Zürich: Großer Preis an Gregory Wathelet, erste Schleife für Ludger Beerbaum und Casello

Gregory Wathelet und Taalex, Sieger im Longines Grand Prix von Zürich 2016.

Schon heute gab es das erste Highlight beim Weltcup-Turnier in Zürich: den Longines Grand Prix. Hier zeigte Gregory Wathelet, dass er nicht umsonst als ein ganz heißer Kandidat für eine Olympiamedaille gehandelt wird.

1,55 Meter mit Stechen, 44 Teilnehmer, 100.000 Schweizer Franken Preisgeld (gut 90.000 Euro), das waren die Eckdaten des Longines Grand Prix, des Großen Preises von Zürich. Gregory Wathelet hatte für dieses Springen eines der Citizenguard-Pferde gesattelt, die nach langem hin und her nun bei ihm gelandet sind: den zwölfjährigen Taalex v. Tangelo van de Zuuthoeve-Alexis Z. Seit November reitet Gregory Wathelet den bayerischen Hengst, bislang ohne nennenswerte Ergebnisse. Das hat sich heute auf einen Schlag geändert, nachdem die beiden mit einem Riesenvorsprung dem Rest des Feldes einfach davon galoppierten. Fehlerfrei in 34,94 Sekunden lautete das Ergebnis. Nicht einmal die Paare mit Abwürfen in dem 16(!)-köpfigen Stechen waren schneller.

Wobei Denis Lynch sich auf seinem 13 Jahre alten Hannoveraner Argentinus-Sohn All Star alle Mühe gab, die beiden einzuholen. Am Ende stoppte ihre Zeit bei 36,48 Sekunden. Dritter wurde Martin Fuchs auf seinem Olympiakandidaten Clooney, mal wieder ein westfälischer Schimmel v. Cornet Obolensky, der es in die Weltspitze geschafft hat (0/36,60).

Einziger Deutscher unter den Platzierten war Daniel Deußer im Sattel seines 13 Jahre alten belgischen Clinton-Sohnes Clintop (0/37,81). Niklas Krieg und Carella, die nach ihrem Sieg in Leipzig nach Zürich eingeladen worden waren, schlugen sich wacker als zweitbestes deutsches Paar mit einem Abwurf im Umlauf. Sie ließen unter anderem alte Hasen wie Ludger Beerbaum auf Chaman und Hans-Dieter Dreher mit Cool and Easy, die jeweils acht Strafpunkte hatten, hinter sich. Christian Ahlmann und Epleaser van’t Heike kamen heute mit zwölf Strafpunkten aus dem Parcours.
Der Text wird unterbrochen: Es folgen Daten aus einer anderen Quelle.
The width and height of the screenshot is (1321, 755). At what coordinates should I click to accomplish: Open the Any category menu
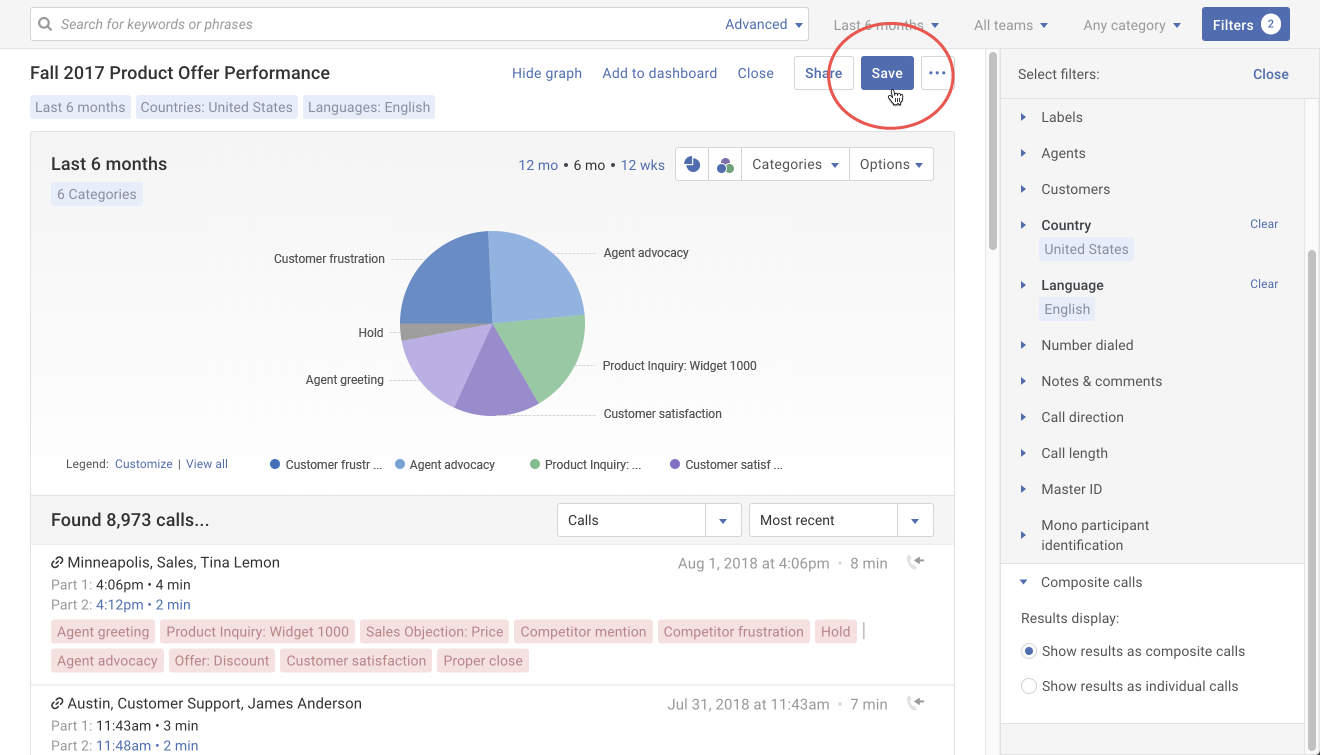click(1131, 25)
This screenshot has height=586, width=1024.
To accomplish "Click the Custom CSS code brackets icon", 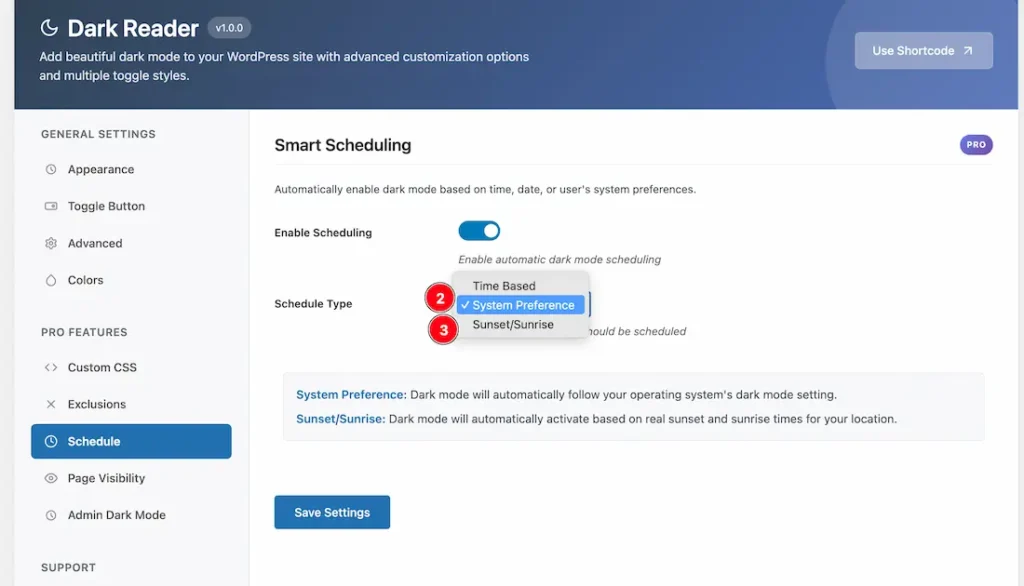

Zuvor hatte es im „Price of Top 40“, einem Zeitspringen über 1,45 Meter, einen Sieg für den nach Österreich gewechselten Max Kühner mit Electric Touch gegeben. Dahinter landete Olympiasieger Steve Guerdat im Sattel von Albfuehren’s Happiness vor Marco Kutscher mit Balermo.

Ludger Beerbaum hatte für dieses Springen seine neu erworbene Hoffnung für Rio gesattelt, den Casall-Sohn Casello. Der Holsteiner enttäuschte ihn nicht und landete nach fehlerfreier Runde auf dem siebten Platz. Die beiden Championatskader-Kollegen Daniel Deußer und First Class van Eeckelghem landeten dahinter. Und schließlich konnte Niklas Krieg sich in diesem Springen seine erste Schleife abholen. Im Sattel seines 13-jährigen westfälischen Acorado-Sohnes Ayers Rock lieferte er die drittschnellste Vier-Fehler-Runde, Platz zwölf.